• **What you have to do**:
Please return all lines of the data below containing the string "Jamón".

• **Material for this task**:

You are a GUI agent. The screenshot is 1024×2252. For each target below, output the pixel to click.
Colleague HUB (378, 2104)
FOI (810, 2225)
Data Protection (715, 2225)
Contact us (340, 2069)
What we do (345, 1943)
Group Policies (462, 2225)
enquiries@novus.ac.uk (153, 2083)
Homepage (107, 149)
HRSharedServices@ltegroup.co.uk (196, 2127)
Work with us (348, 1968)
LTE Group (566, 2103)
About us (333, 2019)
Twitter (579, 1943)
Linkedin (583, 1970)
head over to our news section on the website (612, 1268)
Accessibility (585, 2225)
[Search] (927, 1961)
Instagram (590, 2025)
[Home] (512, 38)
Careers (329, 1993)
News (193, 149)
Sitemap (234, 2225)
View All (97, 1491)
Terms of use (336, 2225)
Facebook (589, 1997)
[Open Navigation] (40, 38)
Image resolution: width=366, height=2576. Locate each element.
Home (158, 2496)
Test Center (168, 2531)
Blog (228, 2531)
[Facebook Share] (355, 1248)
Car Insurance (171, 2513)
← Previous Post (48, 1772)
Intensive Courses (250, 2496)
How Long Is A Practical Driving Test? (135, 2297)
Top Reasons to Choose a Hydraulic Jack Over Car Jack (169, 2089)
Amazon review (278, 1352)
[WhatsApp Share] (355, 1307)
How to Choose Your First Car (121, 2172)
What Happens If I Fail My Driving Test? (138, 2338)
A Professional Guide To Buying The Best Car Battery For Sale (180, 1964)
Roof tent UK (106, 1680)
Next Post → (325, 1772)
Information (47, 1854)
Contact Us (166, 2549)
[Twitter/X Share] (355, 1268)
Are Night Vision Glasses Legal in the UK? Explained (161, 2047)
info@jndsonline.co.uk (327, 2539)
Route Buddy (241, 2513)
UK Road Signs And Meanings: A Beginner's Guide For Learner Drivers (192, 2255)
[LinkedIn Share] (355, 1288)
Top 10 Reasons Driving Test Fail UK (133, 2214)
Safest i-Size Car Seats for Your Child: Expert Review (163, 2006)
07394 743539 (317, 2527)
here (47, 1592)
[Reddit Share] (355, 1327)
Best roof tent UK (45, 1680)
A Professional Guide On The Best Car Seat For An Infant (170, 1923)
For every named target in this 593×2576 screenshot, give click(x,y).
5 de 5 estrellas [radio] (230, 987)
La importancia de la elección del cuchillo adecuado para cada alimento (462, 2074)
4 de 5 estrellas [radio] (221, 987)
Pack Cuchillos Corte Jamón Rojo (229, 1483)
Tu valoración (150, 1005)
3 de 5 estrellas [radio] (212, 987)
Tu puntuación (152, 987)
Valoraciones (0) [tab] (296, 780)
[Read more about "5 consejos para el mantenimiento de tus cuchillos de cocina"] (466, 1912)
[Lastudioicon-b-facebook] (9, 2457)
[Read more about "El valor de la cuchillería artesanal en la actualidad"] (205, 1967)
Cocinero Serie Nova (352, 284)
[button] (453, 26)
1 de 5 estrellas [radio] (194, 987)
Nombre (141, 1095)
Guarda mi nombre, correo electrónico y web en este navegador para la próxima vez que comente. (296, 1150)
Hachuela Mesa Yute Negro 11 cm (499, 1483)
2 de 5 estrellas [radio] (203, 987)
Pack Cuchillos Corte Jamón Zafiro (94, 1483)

• **Solution to this task**:
Pack Cuchillos Corte Jamón Rojo (229, 1483)
Pack Cuchillos Corte Jamón Zafiro (94, 1483)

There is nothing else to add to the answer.